- What the task requires
Copy the lines of the listing below word for word, beginning with the line that contains "The height and width of the screenshot is (597, 589)." and stopping after the line that contains "I will coord(331,217).".

##########

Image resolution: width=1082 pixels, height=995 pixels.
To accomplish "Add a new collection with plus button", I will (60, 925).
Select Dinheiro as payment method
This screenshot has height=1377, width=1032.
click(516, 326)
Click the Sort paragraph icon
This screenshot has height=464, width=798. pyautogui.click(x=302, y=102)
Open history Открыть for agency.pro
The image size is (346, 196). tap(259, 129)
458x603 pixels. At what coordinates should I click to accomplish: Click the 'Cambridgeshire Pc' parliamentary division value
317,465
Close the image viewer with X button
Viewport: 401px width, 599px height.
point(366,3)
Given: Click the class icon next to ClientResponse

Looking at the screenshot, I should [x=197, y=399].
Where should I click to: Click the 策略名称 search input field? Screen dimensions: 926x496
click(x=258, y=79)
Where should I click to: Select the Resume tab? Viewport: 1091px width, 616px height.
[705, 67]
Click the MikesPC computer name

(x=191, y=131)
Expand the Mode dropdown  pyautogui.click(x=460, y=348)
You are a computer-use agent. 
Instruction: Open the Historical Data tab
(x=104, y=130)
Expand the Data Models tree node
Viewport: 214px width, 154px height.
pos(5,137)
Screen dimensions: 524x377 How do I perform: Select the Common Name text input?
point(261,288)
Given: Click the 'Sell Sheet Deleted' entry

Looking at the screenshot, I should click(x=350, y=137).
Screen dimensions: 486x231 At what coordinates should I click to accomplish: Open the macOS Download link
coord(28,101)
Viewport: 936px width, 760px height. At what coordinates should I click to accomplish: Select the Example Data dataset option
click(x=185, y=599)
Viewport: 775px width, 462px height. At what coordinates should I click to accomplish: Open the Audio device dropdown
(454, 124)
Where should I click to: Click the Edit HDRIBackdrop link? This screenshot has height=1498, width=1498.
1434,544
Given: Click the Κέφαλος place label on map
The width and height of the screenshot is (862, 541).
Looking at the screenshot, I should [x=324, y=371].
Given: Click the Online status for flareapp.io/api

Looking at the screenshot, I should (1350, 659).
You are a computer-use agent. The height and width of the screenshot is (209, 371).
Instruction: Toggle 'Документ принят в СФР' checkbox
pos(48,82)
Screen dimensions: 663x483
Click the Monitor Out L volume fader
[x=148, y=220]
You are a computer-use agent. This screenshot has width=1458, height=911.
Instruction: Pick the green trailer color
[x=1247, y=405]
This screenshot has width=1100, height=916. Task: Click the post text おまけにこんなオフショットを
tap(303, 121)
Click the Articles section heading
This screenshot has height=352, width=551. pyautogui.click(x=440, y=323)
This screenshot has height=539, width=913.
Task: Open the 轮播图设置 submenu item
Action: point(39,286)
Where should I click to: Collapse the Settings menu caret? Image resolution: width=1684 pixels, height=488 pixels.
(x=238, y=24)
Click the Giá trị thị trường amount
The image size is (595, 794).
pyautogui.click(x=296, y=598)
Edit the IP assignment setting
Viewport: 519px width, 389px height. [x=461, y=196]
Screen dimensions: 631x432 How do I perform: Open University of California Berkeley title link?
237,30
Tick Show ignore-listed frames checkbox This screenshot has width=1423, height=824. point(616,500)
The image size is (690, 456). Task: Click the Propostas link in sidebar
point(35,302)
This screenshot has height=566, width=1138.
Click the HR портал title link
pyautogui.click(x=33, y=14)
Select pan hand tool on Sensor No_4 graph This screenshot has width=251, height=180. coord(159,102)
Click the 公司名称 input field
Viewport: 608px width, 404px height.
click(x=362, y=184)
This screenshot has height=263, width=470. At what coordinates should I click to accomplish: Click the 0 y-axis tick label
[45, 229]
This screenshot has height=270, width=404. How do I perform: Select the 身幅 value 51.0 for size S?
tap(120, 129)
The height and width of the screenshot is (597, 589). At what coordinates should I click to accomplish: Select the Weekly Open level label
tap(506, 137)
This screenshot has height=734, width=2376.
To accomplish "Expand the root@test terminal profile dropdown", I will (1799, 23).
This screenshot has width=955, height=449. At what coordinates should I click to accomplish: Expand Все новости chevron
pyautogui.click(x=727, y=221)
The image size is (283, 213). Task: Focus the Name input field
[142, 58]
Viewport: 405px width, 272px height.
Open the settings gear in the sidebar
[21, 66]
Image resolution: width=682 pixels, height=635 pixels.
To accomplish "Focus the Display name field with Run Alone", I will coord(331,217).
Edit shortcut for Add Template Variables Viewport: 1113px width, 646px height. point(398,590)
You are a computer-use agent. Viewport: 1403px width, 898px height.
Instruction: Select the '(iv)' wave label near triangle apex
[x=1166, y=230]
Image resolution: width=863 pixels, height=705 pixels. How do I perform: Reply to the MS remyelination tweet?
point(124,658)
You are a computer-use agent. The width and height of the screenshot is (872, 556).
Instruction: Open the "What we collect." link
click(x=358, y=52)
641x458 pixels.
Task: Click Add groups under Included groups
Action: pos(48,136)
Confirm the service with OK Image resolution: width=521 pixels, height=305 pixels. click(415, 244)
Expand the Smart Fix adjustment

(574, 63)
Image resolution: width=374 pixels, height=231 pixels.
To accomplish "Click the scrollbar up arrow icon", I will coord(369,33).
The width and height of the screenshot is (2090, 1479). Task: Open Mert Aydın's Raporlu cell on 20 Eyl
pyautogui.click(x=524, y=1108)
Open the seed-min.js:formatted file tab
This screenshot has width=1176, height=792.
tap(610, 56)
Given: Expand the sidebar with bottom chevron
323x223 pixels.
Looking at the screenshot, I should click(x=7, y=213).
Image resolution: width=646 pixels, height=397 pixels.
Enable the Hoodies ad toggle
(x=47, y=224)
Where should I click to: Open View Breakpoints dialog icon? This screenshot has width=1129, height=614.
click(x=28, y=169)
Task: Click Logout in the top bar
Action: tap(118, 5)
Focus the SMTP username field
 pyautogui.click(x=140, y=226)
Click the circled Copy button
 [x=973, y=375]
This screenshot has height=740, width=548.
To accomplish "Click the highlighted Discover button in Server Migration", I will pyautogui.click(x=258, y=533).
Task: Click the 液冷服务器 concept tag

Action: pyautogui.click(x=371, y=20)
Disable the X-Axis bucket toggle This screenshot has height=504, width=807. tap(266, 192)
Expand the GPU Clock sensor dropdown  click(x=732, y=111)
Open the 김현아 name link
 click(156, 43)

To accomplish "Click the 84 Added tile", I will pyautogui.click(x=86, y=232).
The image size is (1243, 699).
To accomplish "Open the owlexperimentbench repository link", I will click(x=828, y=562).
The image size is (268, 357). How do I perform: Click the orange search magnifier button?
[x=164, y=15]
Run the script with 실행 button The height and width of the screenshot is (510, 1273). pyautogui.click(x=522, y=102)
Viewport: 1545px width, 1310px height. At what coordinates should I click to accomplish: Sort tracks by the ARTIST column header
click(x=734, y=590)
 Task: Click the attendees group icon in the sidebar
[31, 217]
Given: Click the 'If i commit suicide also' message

##########

- Solution for this task
The height and width of the screenshot is (597, 589). At what coordinates should I click to accomplish: Select the Weekly Open level label
tap(506, 137)
This screenshot has height=734, width=2376.
To accomplish "Expand the root@test terminal profile dropdown", I will (1799, 23).
This screenshot has width=955, height=449. At what coordinates should I click to accomplish: Expand Все новости chevron
pyautogui.click(x=727, y=221)
The image size is (283, 213). Task: Focus the Name input field
[142, 58]
Viewport: 405px width, 272px height.
Open the settings gear in the sidebar
[21, 66]
Image resolution: width=682 pixels, height=635 pixels.
To accomplish "Focus the Display name field with Run Alone", I will coord(331,217).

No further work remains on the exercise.